Objective -
Reproduce every line from the start of the records through the line containing "will (1200, 624).", inclusive.

Entries pointing to words and elements -
· · · · ·
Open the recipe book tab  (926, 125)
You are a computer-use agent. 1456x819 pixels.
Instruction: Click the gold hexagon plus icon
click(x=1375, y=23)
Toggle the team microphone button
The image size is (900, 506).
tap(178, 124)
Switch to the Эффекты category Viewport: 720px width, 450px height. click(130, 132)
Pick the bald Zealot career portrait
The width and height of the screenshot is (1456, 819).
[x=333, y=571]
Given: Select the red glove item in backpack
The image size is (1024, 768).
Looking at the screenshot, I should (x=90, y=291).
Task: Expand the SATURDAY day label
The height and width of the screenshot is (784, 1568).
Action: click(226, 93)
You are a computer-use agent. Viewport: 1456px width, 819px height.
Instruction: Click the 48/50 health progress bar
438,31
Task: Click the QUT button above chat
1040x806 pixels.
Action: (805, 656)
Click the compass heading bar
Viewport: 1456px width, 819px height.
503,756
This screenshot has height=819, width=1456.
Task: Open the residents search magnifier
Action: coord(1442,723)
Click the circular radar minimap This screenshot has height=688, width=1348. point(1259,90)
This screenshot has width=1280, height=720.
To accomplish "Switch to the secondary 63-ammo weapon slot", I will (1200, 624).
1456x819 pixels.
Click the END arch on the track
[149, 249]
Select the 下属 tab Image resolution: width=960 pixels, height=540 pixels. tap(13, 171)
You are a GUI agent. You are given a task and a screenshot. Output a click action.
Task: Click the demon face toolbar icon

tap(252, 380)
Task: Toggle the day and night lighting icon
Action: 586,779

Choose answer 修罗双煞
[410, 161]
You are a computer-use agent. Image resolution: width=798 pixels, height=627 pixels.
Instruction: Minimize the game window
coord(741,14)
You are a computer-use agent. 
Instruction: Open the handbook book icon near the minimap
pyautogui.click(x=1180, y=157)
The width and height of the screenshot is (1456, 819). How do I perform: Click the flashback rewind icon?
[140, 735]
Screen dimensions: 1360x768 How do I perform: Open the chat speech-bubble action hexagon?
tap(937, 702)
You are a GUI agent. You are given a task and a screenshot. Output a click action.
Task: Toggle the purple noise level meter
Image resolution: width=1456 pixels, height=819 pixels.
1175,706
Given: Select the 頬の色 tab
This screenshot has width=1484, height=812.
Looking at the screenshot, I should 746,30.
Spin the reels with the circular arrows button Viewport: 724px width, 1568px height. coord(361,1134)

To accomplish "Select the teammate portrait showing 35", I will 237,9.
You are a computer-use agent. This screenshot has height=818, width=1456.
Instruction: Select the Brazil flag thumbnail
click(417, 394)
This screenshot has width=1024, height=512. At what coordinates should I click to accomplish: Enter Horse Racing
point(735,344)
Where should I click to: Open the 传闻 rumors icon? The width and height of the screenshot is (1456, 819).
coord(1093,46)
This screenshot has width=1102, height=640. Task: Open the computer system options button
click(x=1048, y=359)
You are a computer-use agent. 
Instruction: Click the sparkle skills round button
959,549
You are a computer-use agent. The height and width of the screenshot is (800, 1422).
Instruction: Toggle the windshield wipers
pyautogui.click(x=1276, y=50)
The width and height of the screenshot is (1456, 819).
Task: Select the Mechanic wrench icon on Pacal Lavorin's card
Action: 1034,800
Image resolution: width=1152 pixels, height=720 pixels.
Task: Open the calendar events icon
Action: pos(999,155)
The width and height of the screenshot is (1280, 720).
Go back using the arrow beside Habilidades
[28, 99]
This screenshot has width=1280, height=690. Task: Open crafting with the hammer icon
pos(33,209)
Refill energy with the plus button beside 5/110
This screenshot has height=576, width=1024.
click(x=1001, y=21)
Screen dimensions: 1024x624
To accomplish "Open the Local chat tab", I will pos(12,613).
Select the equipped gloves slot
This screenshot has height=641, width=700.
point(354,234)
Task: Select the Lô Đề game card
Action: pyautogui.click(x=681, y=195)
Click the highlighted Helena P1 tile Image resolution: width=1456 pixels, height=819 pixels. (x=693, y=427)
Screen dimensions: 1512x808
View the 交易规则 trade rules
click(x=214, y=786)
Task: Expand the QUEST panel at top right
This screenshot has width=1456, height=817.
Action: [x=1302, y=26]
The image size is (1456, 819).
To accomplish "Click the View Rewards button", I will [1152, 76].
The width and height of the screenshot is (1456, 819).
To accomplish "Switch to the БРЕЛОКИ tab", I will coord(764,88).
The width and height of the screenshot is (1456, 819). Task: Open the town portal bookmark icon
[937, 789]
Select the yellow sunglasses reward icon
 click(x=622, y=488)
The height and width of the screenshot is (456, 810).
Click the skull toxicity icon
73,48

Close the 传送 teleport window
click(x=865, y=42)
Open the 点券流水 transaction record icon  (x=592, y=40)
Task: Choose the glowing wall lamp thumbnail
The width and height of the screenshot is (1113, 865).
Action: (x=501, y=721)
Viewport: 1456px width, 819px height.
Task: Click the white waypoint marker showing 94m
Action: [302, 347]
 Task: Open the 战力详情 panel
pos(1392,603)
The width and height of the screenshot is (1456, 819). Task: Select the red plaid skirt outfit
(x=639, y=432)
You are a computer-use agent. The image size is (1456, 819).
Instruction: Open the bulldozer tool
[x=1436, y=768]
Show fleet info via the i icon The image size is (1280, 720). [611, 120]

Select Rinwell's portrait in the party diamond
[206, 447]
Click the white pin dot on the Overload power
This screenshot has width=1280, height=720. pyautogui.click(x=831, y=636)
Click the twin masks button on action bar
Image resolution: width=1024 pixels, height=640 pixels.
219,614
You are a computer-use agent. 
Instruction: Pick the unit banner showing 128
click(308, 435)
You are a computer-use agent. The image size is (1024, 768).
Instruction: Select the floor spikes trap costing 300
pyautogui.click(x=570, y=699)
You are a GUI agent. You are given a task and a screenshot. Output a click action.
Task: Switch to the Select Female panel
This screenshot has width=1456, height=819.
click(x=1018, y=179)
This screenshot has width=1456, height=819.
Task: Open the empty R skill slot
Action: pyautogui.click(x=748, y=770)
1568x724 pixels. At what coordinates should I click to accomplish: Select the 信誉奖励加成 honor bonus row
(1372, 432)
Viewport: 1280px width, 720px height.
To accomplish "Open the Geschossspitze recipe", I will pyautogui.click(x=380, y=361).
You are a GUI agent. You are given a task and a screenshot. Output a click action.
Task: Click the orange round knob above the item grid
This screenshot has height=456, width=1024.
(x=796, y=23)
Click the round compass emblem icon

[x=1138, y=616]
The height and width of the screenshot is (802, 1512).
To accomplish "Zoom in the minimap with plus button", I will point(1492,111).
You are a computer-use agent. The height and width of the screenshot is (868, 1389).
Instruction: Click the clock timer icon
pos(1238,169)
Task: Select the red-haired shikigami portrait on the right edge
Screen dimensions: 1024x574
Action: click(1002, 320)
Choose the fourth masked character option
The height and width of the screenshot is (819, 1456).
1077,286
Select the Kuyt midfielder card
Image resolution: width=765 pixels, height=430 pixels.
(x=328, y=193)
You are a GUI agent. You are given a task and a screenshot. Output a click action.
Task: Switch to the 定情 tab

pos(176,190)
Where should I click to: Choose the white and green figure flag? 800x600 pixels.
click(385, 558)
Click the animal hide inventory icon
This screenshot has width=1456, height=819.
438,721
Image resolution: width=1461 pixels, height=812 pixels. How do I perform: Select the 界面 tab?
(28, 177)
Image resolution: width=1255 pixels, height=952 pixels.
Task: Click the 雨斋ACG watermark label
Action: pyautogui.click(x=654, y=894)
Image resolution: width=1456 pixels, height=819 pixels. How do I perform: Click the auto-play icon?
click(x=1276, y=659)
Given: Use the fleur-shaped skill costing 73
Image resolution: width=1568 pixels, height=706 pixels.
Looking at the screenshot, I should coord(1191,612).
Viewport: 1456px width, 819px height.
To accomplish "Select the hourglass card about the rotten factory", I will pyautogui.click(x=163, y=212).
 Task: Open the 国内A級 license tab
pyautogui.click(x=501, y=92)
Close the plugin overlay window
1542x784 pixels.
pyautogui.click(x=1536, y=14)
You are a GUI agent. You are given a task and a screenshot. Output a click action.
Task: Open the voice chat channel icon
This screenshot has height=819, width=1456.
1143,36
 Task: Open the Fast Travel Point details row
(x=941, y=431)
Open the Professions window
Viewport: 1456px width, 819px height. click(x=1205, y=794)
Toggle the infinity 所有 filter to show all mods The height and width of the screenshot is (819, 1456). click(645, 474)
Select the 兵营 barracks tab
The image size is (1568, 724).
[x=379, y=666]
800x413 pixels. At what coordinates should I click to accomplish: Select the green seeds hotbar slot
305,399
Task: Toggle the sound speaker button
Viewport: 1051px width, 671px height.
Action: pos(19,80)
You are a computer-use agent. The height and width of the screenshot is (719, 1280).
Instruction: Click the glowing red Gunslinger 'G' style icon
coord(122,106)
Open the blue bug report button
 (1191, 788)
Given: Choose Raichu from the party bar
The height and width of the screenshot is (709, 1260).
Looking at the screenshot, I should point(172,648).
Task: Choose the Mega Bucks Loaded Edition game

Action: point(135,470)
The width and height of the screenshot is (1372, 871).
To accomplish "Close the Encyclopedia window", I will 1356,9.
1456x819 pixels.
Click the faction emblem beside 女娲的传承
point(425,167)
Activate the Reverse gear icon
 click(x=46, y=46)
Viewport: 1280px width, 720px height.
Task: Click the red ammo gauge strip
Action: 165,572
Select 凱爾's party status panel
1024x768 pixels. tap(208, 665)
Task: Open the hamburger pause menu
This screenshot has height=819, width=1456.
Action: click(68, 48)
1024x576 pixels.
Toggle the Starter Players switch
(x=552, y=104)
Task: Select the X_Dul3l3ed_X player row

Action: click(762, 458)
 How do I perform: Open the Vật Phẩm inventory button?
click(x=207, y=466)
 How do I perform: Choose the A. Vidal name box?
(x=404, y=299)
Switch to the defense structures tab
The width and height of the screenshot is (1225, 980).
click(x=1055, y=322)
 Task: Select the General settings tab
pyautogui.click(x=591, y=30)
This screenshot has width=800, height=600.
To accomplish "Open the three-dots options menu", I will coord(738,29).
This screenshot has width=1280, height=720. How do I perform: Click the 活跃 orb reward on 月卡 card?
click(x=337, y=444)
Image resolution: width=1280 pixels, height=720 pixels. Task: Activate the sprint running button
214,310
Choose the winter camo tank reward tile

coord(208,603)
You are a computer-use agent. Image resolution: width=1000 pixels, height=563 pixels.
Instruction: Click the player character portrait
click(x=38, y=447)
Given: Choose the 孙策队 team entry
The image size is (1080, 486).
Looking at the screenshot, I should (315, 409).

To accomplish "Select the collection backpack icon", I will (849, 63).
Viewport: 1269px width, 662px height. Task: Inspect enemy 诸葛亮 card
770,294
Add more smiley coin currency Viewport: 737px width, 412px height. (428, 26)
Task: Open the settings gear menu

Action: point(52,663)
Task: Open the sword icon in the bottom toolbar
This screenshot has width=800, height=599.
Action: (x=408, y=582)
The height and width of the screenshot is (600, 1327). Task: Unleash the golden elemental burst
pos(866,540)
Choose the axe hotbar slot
· · · · ·
Task response -
Open the recipe book tab  (926, 125)
You are a computer-use agent. 1456x819 pixels.
Instruction: Click the gold hexagon plus icon
click(x=1375, y=23)
Toggle the team microphone button
The image size is (900, 506).
tap(178, 124)
Switch to the Эффекты category Viewport: 720px width, 450px height. click(130, 132)
Pick the bald Zealot career portrait
The width and height of the screenshot is (1456, 819).
[x=333, y=571]
Given: Select the red glove item in backpack
The image size is (1024, 768).
Looking at the screenshot, I should (x=90, y=291).
Task: Expand the SATURDAY day label
The height and width of the screenshot is (784, 1568).
Action: click(226, 93)
You are a computer-use agent. Viewport: 1456px width, 819px height.
Instruction: Click the 48/50 health progress bar
438,31
Task: Click the QUT button above chat
1040x806 pixels.
Action: (805, 656)
Click the compass heading bar
Viewport: 1456px width, 819px height.
503,756
This screenshot has height=819, width=1456.
Task: Open the residents search magnifier
Action: coord(1442,723)
Click the circular radar minimap This screenshot has height=688, width=1348. point(1259,90)
This screenshot has width=1280, height=720.
To accomplish "Switch to the secondary 63-ammo weapon slot", I will (1200, 624).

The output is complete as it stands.